AVAILABLE DATA:
:::::
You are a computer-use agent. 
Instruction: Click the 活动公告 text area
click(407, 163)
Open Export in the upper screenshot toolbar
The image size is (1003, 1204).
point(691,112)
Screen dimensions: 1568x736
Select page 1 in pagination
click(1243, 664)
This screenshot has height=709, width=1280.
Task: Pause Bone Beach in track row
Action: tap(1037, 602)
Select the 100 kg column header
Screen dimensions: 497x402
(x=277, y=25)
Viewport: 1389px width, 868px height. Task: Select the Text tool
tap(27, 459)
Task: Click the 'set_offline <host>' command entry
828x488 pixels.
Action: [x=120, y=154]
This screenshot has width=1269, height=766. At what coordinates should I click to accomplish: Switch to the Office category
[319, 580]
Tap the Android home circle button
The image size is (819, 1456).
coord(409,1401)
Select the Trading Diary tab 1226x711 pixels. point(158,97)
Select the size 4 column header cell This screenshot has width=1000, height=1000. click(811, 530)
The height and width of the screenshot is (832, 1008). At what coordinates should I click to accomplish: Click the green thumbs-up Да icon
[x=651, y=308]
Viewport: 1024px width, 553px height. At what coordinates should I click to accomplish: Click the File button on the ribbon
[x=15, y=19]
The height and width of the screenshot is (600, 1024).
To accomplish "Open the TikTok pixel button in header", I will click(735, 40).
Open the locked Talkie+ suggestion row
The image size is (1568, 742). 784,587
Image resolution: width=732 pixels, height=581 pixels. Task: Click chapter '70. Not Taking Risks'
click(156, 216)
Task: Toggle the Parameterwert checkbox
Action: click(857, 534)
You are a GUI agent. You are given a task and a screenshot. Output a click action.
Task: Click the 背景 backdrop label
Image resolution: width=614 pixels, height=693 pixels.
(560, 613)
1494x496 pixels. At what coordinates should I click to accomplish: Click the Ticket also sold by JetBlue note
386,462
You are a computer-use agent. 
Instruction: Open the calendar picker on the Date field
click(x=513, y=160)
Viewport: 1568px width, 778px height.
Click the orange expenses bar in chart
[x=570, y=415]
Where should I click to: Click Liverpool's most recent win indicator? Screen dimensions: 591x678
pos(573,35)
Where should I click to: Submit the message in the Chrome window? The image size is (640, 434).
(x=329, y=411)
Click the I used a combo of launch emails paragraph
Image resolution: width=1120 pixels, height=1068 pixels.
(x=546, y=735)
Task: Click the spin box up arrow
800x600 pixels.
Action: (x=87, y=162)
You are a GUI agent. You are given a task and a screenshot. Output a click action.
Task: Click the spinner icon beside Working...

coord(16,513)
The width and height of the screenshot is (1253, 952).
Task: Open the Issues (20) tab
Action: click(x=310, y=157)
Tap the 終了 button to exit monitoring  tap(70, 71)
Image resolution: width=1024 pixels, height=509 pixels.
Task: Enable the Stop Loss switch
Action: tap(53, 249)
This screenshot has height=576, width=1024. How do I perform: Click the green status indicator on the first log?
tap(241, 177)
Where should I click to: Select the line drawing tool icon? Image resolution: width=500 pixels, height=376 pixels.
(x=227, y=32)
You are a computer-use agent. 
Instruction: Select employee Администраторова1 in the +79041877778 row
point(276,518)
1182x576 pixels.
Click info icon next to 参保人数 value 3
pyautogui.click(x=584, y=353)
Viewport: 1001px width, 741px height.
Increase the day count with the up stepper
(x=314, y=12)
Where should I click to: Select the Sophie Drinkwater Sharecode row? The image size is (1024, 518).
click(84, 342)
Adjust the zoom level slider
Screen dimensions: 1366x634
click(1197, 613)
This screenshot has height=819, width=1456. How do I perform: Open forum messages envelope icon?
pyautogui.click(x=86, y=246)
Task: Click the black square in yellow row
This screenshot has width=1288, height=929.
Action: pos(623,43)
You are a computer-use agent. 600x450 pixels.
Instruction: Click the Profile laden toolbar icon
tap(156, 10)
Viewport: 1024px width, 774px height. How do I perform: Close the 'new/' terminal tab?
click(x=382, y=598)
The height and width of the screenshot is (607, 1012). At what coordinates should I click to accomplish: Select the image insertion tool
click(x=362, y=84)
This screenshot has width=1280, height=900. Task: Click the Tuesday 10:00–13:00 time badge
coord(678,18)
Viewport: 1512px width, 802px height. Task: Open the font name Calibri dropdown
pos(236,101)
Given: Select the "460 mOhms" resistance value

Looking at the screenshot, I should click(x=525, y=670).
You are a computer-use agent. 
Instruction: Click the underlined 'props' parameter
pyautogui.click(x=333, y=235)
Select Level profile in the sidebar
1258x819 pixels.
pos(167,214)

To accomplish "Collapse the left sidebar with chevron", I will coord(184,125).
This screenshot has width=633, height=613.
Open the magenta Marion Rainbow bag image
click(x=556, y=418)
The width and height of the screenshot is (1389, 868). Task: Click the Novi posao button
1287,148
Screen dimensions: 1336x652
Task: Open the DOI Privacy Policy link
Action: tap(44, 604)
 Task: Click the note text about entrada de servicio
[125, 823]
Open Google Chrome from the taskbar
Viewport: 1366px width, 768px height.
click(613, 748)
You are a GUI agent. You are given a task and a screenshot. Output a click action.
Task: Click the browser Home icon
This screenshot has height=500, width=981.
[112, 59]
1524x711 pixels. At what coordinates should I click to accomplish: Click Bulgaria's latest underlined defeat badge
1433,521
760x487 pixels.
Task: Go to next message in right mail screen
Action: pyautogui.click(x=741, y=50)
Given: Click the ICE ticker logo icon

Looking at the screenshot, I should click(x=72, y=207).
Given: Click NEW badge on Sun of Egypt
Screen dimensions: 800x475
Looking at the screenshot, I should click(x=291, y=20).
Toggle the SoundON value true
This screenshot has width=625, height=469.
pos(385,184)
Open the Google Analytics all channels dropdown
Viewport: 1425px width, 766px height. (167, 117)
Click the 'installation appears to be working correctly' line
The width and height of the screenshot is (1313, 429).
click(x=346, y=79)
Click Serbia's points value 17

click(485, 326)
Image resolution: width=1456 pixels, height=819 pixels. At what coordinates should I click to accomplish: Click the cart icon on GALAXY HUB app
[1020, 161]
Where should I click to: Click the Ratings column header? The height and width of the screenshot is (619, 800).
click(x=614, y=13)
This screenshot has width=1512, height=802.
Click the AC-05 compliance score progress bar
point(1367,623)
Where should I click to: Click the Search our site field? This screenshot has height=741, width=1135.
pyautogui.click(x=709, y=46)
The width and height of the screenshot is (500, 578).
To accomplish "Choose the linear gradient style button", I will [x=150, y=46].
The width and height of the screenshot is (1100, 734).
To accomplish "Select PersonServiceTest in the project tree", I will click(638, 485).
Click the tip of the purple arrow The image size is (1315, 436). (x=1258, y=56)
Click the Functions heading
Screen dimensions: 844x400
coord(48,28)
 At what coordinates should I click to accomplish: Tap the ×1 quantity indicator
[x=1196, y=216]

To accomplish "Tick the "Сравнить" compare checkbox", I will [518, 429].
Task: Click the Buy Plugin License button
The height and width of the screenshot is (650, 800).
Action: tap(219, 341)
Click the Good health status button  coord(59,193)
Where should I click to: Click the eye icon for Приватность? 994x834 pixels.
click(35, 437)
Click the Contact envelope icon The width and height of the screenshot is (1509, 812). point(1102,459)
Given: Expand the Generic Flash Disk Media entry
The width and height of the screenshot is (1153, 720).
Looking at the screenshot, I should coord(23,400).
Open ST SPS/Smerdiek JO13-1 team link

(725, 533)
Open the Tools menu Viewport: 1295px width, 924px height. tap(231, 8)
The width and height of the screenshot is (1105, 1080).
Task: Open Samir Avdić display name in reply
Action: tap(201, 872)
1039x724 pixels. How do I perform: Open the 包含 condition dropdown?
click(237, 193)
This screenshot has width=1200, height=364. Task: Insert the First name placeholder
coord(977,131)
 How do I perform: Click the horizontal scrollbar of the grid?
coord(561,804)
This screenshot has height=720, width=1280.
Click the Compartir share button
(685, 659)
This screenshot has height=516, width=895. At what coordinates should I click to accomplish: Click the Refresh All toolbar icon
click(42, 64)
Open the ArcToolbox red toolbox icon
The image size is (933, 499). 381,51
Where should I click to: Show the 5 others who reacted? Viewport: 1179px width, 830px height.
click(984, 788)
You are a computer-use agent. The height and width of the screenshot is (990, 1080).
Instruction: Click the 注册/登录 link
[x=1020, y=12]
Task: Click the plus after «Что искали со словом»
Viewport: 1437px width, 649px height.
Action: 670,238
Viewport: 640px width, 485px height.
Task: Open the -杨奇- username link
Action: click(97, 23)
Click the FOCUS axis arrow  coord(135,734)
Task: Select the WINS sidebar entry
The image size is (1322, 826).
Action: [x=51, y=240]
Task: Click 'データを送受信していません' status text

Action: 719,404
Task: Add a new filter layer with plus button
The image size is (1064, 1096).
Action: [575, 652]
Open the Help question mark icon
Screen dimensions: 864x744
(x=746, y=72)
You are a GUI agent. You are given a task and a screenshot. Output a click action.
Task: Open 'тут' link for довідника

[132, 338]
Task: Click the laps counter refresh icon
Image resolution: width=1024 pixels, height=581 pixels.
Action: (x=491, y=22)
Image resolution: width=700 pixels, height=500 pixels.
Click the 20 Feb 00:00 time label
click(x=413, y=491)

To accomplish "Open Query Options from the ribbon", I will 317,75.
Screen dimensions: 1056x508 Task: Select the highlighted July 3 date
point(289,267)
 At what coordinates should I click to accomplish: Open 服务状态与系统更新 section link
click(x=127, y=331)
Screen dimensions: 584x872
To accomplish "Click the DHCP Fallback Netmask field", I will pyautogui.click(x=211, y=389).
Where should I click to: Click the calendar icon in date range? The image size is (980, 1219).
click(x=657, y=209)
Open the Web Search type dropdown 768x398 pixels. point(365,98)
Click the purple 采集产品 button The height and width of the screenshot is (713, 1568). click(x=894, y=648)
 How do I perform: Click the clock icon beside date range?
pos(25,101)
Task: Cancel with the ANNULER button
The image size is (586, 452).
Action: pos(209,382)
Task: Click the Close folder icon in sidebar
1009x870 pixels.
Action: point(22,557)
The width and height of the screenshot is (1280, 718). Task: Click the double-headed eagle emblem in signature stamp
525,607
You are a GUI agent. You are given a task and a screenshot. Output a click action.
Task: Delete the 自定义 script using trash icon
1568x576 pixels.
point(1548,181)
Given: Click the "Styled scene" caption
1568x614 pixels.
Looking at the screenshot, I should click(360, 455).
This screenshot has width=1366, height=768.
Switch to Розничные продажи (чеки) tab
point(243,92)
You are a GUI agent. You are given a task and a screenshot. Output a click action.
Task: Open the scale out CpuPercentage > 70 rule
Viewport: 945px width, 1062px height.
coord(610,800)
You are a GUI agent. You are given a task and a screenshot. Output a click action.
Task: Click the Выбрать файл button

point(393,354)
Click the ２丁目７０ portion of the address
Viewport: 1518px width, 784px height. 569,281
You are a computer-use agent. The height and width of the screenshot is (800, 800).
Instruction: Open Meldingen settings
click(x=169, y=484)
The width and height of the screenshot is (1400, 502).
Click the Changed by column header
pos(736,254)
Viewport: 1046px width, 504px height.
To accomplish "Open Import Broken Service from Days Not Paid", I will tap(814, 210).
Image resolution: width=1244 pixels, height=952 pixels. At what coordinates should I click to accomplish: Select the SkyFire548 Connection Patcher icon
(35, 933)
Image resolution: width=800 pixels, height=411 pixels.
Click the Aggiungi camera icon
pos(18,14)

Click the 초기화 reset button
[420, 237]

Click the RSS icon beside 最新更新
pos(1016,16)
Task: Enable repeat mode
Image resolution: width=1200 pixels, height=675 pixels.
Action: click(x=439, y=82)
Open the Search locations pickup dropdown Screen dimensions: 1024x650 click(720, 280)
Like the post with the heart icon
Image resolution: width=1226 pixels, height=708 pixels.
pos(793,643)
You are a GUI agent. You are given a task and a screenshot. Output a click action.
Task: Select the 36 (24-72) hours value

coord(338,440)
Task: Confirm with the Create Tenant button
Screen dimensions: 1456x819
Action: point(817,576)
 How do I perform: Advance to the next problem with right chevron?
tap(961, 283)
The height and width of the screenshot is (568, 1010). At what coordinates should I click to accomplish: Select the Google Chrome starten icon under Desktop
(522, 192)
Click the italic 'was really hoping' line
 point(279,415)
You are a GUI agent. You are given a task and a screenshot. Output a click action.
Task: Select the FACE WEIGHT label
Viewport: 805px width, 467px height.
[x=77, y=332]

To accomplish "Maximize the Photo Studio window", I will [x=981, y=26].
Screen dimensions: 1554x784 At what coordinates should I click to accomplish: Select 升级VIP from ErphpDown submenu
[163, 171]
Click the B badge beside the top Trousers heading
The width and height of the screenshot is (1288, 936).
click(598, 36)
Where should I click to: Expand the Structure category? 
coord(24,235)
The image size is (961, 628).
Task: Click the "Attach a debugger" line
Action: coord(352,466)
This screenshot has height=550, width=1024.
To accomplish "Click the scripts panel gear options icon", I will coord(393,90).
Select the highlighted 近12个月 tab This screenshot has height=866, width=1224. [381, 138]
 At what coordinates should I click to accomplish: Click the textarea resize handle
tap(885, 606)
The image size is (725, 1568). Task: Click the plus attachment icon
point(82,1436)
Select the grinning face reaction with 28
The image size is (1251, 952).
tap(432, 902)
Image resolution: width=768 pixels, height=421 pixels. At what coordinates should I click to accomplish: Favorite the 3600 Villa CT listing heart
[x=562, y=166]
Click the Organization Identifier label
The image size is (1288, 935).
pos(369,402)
:::::
PROBLEM DESCRIPTION: Report back every line of the entries in which "sidebar" occurs.

ANSWER TO THIS EXERCISE:
Select Level profile in the sidebar
To accomplish "Collapse the left sidebar with chevron", I will coord(184,125).
Task: Select the WINS sidebar entry
Task: Click the Close folder icon in sidebar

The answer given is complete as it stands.